### Work task
Your output must be the line containing "At what coordinates" followed by every later line in the entries below, all copied exactly.

### Supplied entries
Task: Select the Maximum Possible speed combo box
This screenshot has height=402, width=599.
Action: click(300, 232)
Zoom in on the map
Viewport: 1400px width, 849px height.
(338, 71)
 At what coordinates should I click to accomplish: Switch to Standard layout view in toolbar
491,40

### Answer space
 At what coordinates should I click to accomplish: Switch to Standard layout view in toolbar
491,40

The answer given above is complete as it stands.